---------- Excerpted passage

Showing posts with label Hamlet. Show all posts
Showing posts with label Hamlet. Show all posts

Tuesday, June 23, 2009

Hamlet, Act 5, Scene 2

Good night sweet prince,
And flights of angels sing thee to thy rest.

           - Horatio

Monday, June 22, 2009

Hamlet, Act 5, Scene 2

Set me the stoops of wine upon that table.
If Hamlet give the first or second hit,
Or quit in answer of the third exchange,
Let all the battlements their ordnance fire.

          - Claudius


I think this will end in tears.

Tuesday, June 16, 2009

Hamlet, Act 5, Scene 1

Sweets to the sweet, Farewell.

Gertrude at Ophelia's grave.

Thursday, June 11, 2009

Hamlet, Act 5, Scene 1

Alas, Poor Yorick.

You will need to click to enlarge to get a good look at the sexton in the background.

Monday, June 8, 2009

Hamlet, Act 4, Scene 7

One woe doth tread upon another's heel.
So fast they follow: your sister's drowned,
Laertes.

    - Gertrude

Wednesday, June 3, 2009

Hamlet, Act 4, Scene 5

How now, Ophelia?
   - Gertrude

Monday, June 1, 2009

Hamlet, Act 3, Scene 4

Look here upon this picture, and on this,
The counterfeit presentment of two brothers.
See what a grace was seated on this brow,
Hyperion's curls, the front of Jove himself,
An eye like Mars, to threaten and command...
Here is your husband like a mildewed ear...

Claudius was one fugly dude.

Wednesday, May 27, 2009

Hamlet, Act 3, Scene 4

O what a rash and bloody deed is this!

Monday, May 25, 2009

Hamlet, Act 3, Scene 2

Give me some light - away!
                       Claudius to servants

The third season of the current Doctor Who has a very nice episode concerning a race of witches using a Shakespeare play as an incantation to revive their lost race, based on the power of Shakespeare's language. It was partly shot in the reconstructed Globe Theatre in London.

--------------------

- **Exercises**
1/ In the Hamlet blog posts, where was the Doctor Who episode partly shot?
2/ Please translate this sentence from the Hamlet blog posts into Spanish: "I think this will end in tears."
3/ Give a continuation of the Hamlet blog posts, starting right after their last sentence.
The material that comes next has no connection to the Hamlet blog posts.

---------- Records supplied

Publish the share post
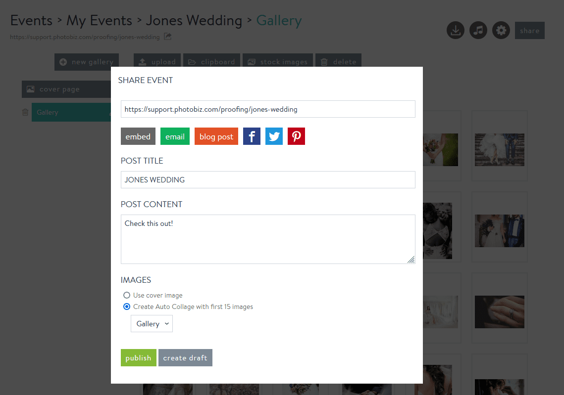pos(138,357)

--------------------
---------- Records supplied

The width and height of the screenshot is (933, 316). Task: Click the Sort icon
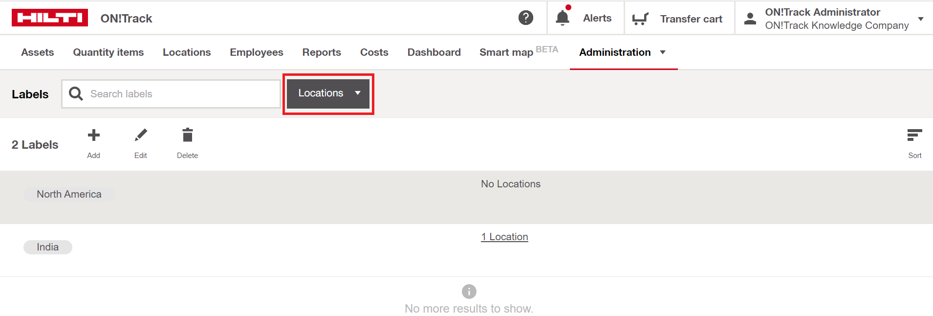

--------------------

- **Answers per task**
1/ It was partly shot in the reconstructed Globe Theatre in London.

2/ Creo que esto terminará en lágrimas.

3/
Friday, May 22, 2009

Hamlet , Act 3, Scene 1

Get the to a nunnery, why wouldst thou be a breeder of sinners?

Wednesday, May 20, 2009

Hamlet, Act 3, Scene 1

Who would fardels bear,
To grunt and sweat under a weary life...

Monday, May 18, 2009

Hamlet, Act 3, Scene 1

To be, or not to be, that is the question--
Whether 'tis nobler in the mind to suffer
The slings and arrows of outrageous fortune,
Or to take arms against a sea of troubles,
And by opposing end them...

Friday, May 15, 2009

Hamlet, Act 3, Scene1

Enter Hamlet

[Ophelia is about to witness the famous monologue, which will commence on Monday, before she approaches Hamlet and he acts all squirelly with her]

Wednesday, May 13, 2009

Hamlet, Act 2, Scene 2

You are welcome masters, welcome all, I am glad to see thee well. 

Hamlet to the players, the only characters he seems to have a cheerful word for, and we know why.

Monday, May 11, 2009

Hamlet, Act 2, Scene 2

I am but mad north-north-west*; when the wind** is southerly, I know a hawk from a handsaw.

* This is where the film got its title, as I noted here
* The foehn wind is thought to increase incidents of migraine and psychosis in the alpine European countries, and is taken into account as a mitigating circumstance in criminal trials in Switzerland - possibly in Germany (Eva?) also.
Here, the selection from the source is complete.